### TASK DIRECTIONS
Every entry below must be reproduced exactly.

### DATA FOR REVIEW

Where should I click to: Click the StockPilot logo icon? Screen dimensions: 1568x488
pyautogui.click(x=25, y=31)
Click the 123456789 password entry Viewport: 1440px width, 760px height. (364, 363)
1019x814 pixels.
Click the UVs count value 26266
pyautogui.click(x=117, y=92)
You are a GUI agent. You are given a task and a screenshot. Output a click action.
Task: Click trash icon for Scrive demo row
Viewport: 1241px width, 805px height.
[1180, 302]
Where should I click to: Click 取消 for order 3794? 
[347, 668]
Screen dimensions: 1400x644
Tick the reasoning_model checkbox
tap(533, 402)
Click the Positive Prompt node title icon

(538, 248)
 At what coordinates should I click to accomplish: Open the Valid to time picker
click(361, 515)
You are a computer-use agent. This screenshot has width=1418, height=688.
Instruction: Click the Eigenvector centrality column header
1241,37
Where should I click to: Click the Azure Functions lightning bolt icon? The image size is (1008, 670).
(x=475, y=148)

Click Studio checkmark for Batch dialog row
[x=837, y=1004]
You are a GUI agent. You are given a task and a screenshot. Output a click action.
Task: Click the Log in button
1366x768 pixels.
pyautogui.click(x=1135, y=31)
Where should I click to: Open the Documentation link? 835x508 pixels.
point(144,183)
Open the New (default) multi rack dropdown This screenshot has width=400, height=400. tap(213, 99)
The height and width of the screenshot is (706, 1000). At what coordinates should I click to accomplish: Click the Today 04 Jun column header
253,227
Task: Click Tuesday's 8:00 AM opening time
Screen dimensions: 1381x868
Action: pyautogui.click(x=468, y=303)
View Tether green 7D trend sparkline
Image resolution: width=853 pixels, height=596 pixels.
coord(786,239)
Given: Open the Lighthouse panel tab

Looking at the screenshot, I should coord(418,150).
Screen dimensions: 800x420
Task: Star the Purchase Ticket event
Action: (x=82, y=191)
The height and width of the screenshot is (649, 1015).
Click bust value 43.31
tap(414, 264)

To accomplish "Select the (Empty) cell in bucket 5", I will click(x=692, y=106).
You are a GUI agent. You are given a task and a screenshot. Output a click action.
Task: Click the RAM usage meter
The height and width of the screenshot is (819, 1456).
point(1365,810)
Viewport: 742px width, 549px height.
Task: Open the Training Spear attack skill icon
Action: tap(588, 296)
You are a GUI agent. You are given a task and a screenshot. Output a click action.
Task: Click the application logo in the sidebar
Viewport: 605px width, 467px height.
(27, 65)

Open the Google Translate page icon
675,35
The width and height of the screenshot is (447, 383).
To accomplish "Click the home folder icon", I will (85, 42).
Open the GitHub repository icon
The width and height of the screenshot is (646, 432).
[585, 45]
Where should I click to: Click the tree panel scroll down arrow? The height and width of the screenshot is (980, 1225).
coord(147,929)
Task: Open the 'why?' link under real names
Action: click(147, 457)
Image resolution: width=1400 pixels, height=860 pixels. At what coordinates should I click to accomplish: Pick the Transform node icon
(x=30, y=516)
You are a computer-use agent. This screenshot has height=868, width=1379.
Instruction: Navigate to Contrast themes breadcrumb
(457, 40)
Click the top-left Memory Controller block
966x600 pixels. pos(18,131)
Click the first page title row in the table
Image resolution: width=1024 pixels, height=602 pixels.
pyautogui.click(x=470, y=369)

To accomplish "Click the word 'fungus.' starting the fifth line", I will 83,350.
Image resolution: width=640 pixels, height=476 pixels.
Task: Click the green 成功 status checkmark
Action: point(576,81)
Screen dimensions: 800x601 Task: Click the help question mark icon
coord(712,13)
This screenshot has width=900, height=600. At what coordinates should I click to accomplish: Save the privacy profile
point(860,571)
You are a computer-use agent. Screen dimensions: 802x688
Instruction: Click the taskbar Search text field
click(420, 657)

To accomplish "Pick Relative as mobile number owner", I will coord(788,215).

### FINAL ANSWER
Where should I click to: Click the StockPilot logo icon? Screen dimensions: 1568x488
pyautogui.click(x=25, y=31)
Click the 123456789 password entry Viewport: 1440px width, 760px height. (364, 363)
1019x814 pixels.
Click the UVs count value 26266
pyautogui.click(x=117, y=92)
You are a GUI agent. You are given a task and a screenshot. Output a click action.
Task: Click trash icon for Scrive demo row
Viewport: 1241px width, 805px height.
[1180, 302]
Where should I click to: Click 取消 for order 3794? 
[347, 668]
Screen dimensions: 1400x644
Tick the reasoning_model checkbox
tap(533, 402)
Click the Positive Prompt node title icon

(538, 248)
 At what coordinates should I click to accomplish: Open the Valid to time picker
click(361, 515)
You are a computer-use agent. This screenshot has width=1418, height=688.
Instruction: Click the Eigenvector centrality column header
1241,37
Where should I click to: Click the Azure Functions lightning bolt icon? The image size is (1008, 670).
(x=475, y=148)

Click Studio checkmark for Batch dialog row
[x=837, y=1004]
You are a GUI agent. You are given a task and a screenshot. Output a click action.
Task: Click the Log in button
1366x768 pixels.
pyautogui.click(x=1135, y=31)
Where should I click to: Open the Documentation link? 835x508 pixels.
point(144,183)
Open the New (default) multi rack dropdown This screenshot has width=400, height=400. tap(213, 99)
The height and width of the screenshot is (706, 1000). At what coordinates should I click to accomplish: Click the Today 04 Jun column header
253,227
Task: Click Tuesday's 8:00 AM opening time
Screen dimensions: 1381x868
Action: pyautogui.click(x=468, y=303)
View Tether green 7D trend sparkline
Image resolution: width=853 pixels, height=596 pixels.
coord(786,239)
Given: Open the Lighthouse panel tab

Looking at the screenshot, I should coord(418,150).
Screen dimensions: 800x420
Task: Star the Purchase Ticket event
Action: (x=82, y=191)
The height and width of the screenshot is (649, 1015).
Click bust value 43.31
tap(414, 264)

To accomplish "Select the (Empty) cell in bucket 5", I will click(x=692, y=106).
You are a GUI agent. You are given a task and a screenshot. Output a click action.
Task: Click the RAM usage meter
The height and width of the screenshot is (819, 1456).
point(1365,810)
Viewport: 742px width, 549px height.
Task: Open the Training Spear attack skill icon
Action: tap(588, 296)
You are a GUI agent. You are given a task and a screenshot. Output a click action.
Task: Click the application logo in the sidebar
Viewport: 605px width, 467px height.
(27, 65)

Open the Google Translate page icon
675,35
The width and height of the screenshot is (447, 383).
To accomplish "Click the home folder icon", I will (85, 42).
Open the GitHub repository icon
The width and height of the screenshot is (646, 432).
[585, 45]
Where should I click to: Click the tree panel scroll down arrow? The height and width of the screenshot is (980, 1225).
coord(147,929)
Task: Open the 'why?' link under real names
Action: click(147, 457)
Image resolution: width=1400 pixels, height=860 pixels. At what coordinates should I click to accomplish: Pick the Transform node icon
(x=30, y=516)
You are a computer-use agent. This screenshot has height=868, width=1379.
Instruction: Navigate to Contrast themes breadcrumb
(457, 40)
Click the top-left Memory Controller block
966x600 pixels. pos(18,131)
Click the first page title row in the table
Image resolution: width=1024 pixels, height=602 pixels.
pyautogui.click(x=470, y=369)

To accomplish "Click the word 'fungus.' starting the fifth line", I will 83,350.
Image resolution: width=640 pixels, height=476 pixels.
Task: Click the green 成功 status checkmark
Action: point(576,81)
Screen dimensions: 800x601 Task: Click the help question mark icon
coord(712,13)
This screenshot has width=900, height=600. At what coordinates should I click to accomplish: Save the privacy profile
point(860,571)
You are a computer-use agent. Screen dimensions: 802x688
Instruction: Click the taskbar Search text field
click(420, 657)

To accomplish "Pick Relative as mobile number owner", I will coord(788,215).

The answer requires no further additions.